> [Written task 1]: Shorten the paragraph in the criminal monopolization passage that begins "Whatever the administration's plans," keeping its main facts.

If the point was to get the attention of the defense bar and the companies they represent, these bombshell announcements succeeded. Defense-oriented law firms rushed to release a slew of client alerts, warning of a “significant departure from modern DOJ criminal antitrust enforcement policy,” and a “surprising” and “significant policy shift” with “far-reaching” implications. And, although the Justice Department has not yet identified possible targets, it is no secret that the Biden administration has ongoing monopolization cases against Google and Facebook, has investigations open as to other Big Tech companies as well, and generally takes the position that Section 2 has been dramatically underenforced and that a reckoning is due.

Whatever the administration’s plans, and whatever the policy considerations of bringing criminal monopolization cases, it is clear that historical precedent will play a considerable role in arguments for and against a renewed regime of criminal enforcement. In response to assertions that criminal Section 2 enforcement would constitute a dramatic break with precedent, the administration answers that criminal monopolization enforcement was once standard practice and that the last several decades of non-enforcement are the aberration. In a June 7, 2022 speech, Deputy AAG Powers defended the possibility of bringing criminal monopolization cases as “‘not a novel idea or theory’” but one that represents a revival of previous agency practice. He added: “Historically, the antitrust division did not shy away from bringing criminal monopolization charges when companies and executives committed flagrant offenses intended to monopolize markets . . . and by my count, the Justice Department has brought over 100 criminal monopolization cases.”

> [Records provided]:
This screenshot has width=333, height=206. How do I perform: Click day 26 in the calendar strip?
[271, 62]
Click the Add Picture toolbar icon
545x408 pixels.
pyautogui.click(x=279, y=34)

> [Written task 2]: Copy every line of the records above word for word.

> [Worked answer 1]: Historical precedent will weigh heavily in the debate over reviving criminal Section 2 enforcement. Critics say it would be a sharp break with precedent. The administration replies that criminal monopolization enforcement was once standard and that the recent decades without it are the exception. In a June 7, 2022 speech, Deputy AAG Powers called the idea "not a novel idea or theory" but a revival of past practice. He noted that the antitrust division once brought criminal monopolization charges for flagrant offenses and that, by his count, the Justice Department has brought over 100 such cases.

> [Worked answer 2]:
This screenshot has width=333, height=206. How do I perform: Click day 26 in the calendar strip?
[271, 62]
Click the Add Picture toolbar icon
545x408 pixels.
pyautogui.click(x=279, y=34)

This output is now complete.